Vivimos con miedo. Miedo a la
oscuridad, miedo a crecer, miedo a morir, miedo a las arañas, miedo a ser
asaltados, miedo a quedarnos solos, miedo a un chingo de cosas. Pero a lo que más le tenemos miedo, es a
vivir.
¿Y
por qué lo digo? Porque aunque no nos demos cuenta, el miedo muchas veces es el
que rige nuestras decisiones, el que le da rumbo a las acciones y el que nos
detiene a intentar algo nuevo.
Es algo que sin querer, nuestros padres nos
inculcaron: desde pequeños nos enseñan a que si nos atrevemos, nos puede ir
muy mal, ¿cuántas veces escuchamos el famoso “te vas a caer” seguido del “te
lo dije” que acompañaba nuestras lágrimas después del madrazo que nos
dábamos? O el “no me puedo dormir hasta que regreses a la casa, ¿qué tal si te pasa
algo?” ¡no inventen! ¿Por qué pensar
que algo puede salir mal? Y lo entiendo, no lo sabré hasta que tenga hijos (si los tengo), pero ni madres, me niego a enseñarles a vivir a través del
miedo.
Obvio
hay que cuidarse, tampoco se trata de ir
por la vida siendo temerario o caminando sin mirar el entorno porque ahí sí,
nos podemos dar miles de madrazos; pero eso es muy diferente a ir viendo a
todos lados para ver cuándo nos llega el accidente que estamos esperando.
Y
aunque la gran mayoría de nosotros hemos desarrollado conciencia de esto, la
realidad es que hay muchas situaciones donde el miedo sigue presente en
nuestras vidas.
Le tenemos miedo a ser felices.
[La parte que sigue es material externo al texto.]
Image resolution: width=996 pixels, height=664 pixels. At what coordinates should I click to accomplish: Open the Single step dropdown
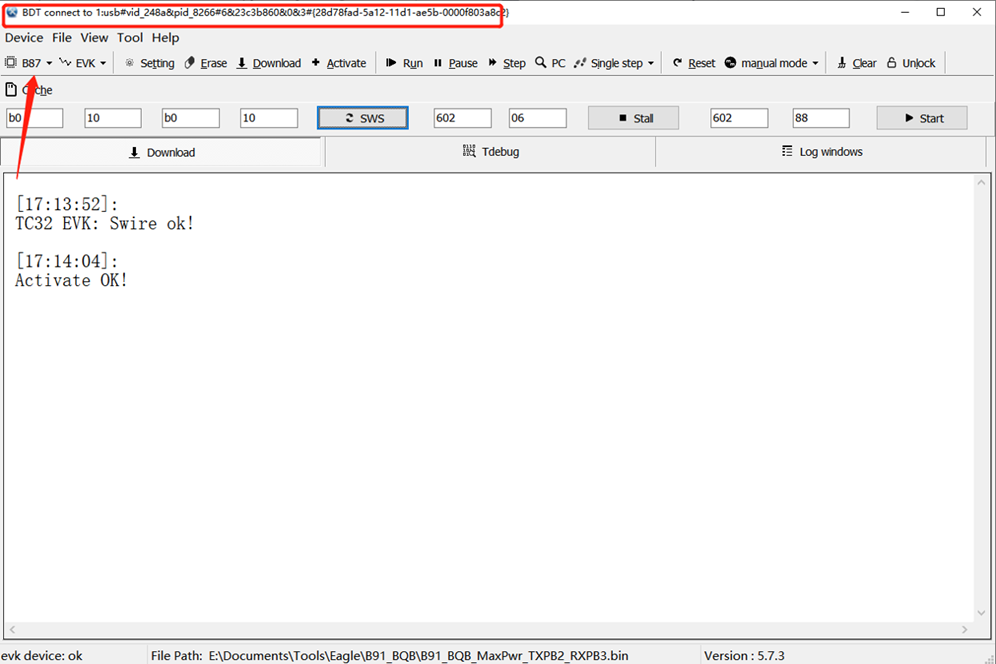click(615, 63)
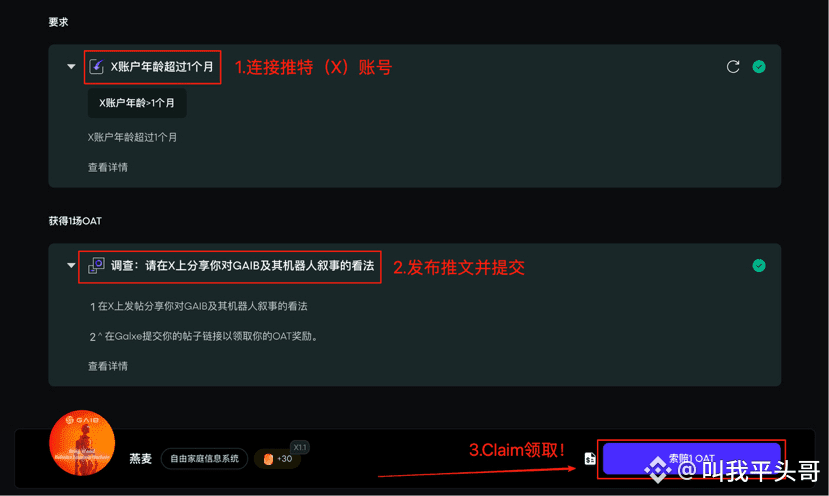
Task: Click the +30 points reward badge
Action: coord(278,459)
Vivimos
con el miedo de abrir nuestro corazón y que nos lastimen, de que se vaya quien
amamos, de que no nos alcance el dinero, de ahorrar para un futuro
impredecible; pero se nos olvida que de
nada sirve pensar en el futuro si no construimos y disfrutamos nuestro presente.
Hace poco comprendí que cuando no estás
aferrado a algo, tienes las manos abiertas para recibir todo. Yo lo único
que les diría es que combatamos el miedo con fe y valor pero sobre todo, con amor:
amor a lo que es, a lo que somos y a lo que seremos.